En estrategia militar o deportiva perder la iniciativa lleva a la derrota. Cuánto más en la política, que, según Clausewitz, es la guerra por otros medios. Este es el drama principal de la oposición en Bolivia: haber perdido la iniciativa por lo menos después de las elecciones del 2003. A partir de entonces, el movimiento ascendente percibió que podía tumbar a dos gobiernos y exigirle al tercero que convoque a nuevas elecciones para diciembre de 2005.

En puridad este proceso admite retrospectivas más largas. Un hito innegable es la Ley de Participación Popular, que desde 1994 potenció los municipios y volvió atractiva la posibilidad de controlar los concejos y las alcaldías de más de 300 municipios. En las elecciones de 1995 se forjaron los diputados y senadores y se consolidaron los líderes del movimiento ascendente; diez años después, ellos consiguieron el control del Ejecutivo, y en el referéndum del 2008, la aprobación de la Nueva Constitución.

Mal haríamos en atribuir el drama de la oposición a la capacidad craneana de sus líderes. No es que sean intelectualmente ineptos. Por algo los mandamos a estudiar al exterior. Pero su fracaso se debe a causas estructurales que es necesario tenerlas bien claras para no andar a tientas en el proceso que vivimos actualmente, de cara a las elecciones de diciembre. En principio, esos líderes cayeron con el modelo neoliberal que defendían; son parte, pues, de un siniestro mayor y se vinieron abajo como la inmensa ola sobre la cual surfeaban.

De esos escombros nació un nuevo modelo. Lo ocurrido en este proceso es un cambio sustancial en el modelo económico, en el modelo político, pero, sustancialmente, en el modelo ideológico, es decir, en las estructuras simbólicas. La nueva Constitución admite una estructura económica diversa y hasta contradictoria, a la cual corresponden una superestructura jurídico política y una superestructura ideológica (incluso una superestructura teórica) tan abigarradas, mixtas y confusas como nuestra economía. Lo que queda claro es que el Estado plurinacional no es un nombre caprichoso sino una designación de algo más profundo, que tiene fuertes raíces ideológicas y que, en el plano teórico, se enlaza con una corriente universal nueva: el pensamiento descolonizador, descolonial o postcolonial. Aquí no hay un conejo sacado de la chistera; aquí hay un proceso de construcción de un nuevo universo simbólico, un conjunto de prácticas nuevas que gradualmente se traducen en instituciones nuevas. Una de ellas, muy importante, es el nuevo diseño del campo político.

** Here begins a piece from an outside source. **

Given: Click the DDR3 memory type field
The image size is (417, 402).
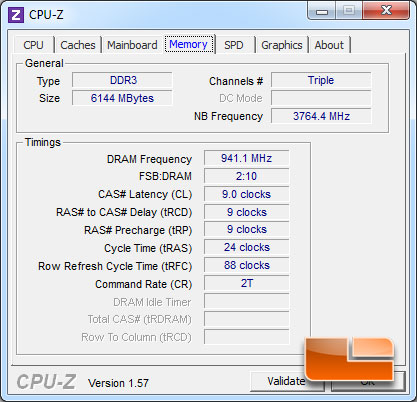Looking at the screenshot, I should 122,80.
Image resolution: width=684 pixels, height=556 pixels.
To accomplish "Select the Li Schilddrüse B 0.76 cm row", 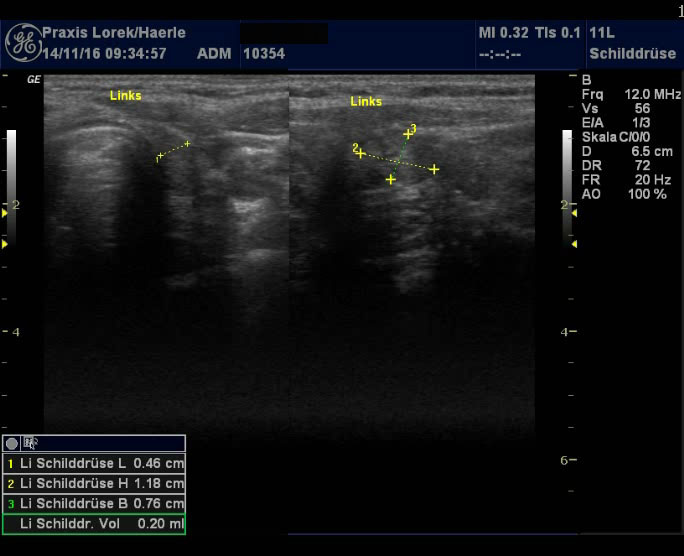I will point(95,503).
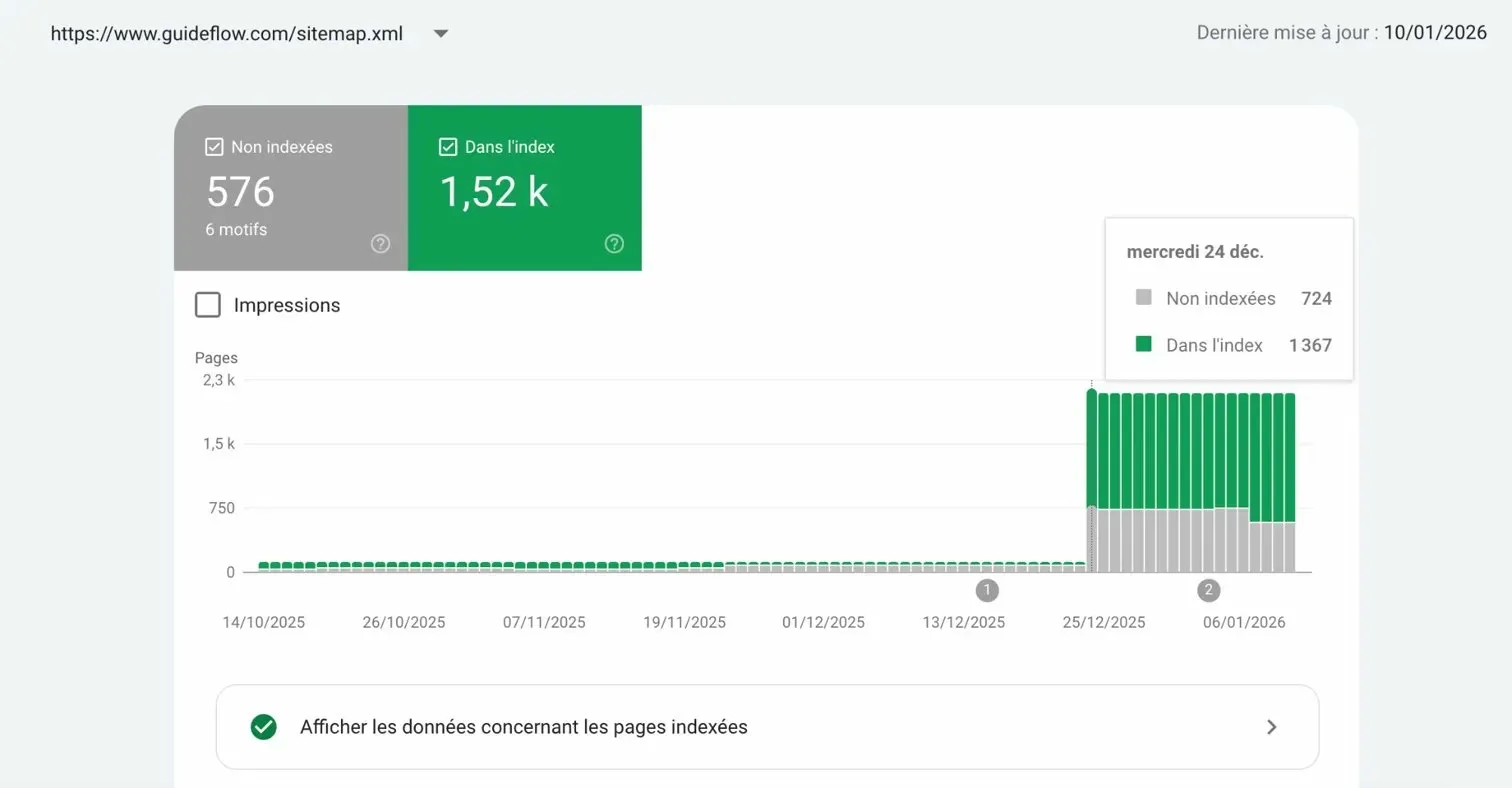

Cada vez más tengo la certeza de que el campo político es como un aparato digestivo dotado de su respectivo esfínter. Es un esfínter duro de penetrar; siempre lo ha sido, y por eso los operadores políticos que encuentran un espacio en su interior tienden a aferrarse a él y se resisten a abandonarlo.

Se prenden a sus paredes como tenias solitarias o como amebas. Salen de él a buscar apoyo electoral o a convocar a la movilización de las bases, pero al ingresar de nuevo por la vía más lubricada, dejan afuera a las bases, y sus enjuagues principales los practican en ese interior. El símil puede parecer escatológico pero a mí me aclara las cosas; espero que también a ustedes.

Los operadores políticos tienden a convertirse en cortesanos y cortesanas, es decir, los que están en la pomada, los que se reúnen en los intestinos del poder y definen salidas con una llamada de celular. El resto permanecemos afuera, siempre con la ilusión de participar en el campo político. Pero a partir del 2003, si no antes, este aparato digestivo sufrió un enema caudaloso que le rompió el esfínter y lavó las inmundicias intestinales. Poco a poco este campo ha variado; tiene operadores nuevos con sólidos contactos fuera de él, en el seno de sus bases, mientras los líderes de la oposición comienzan a jugar como parásitos aterrados de un nuevo purgante que los expulse del campo quizá para siempre. ¿Por qué? Porque han perdido la iniciativa y obran con estrategias viejas, superadas. Y así les va.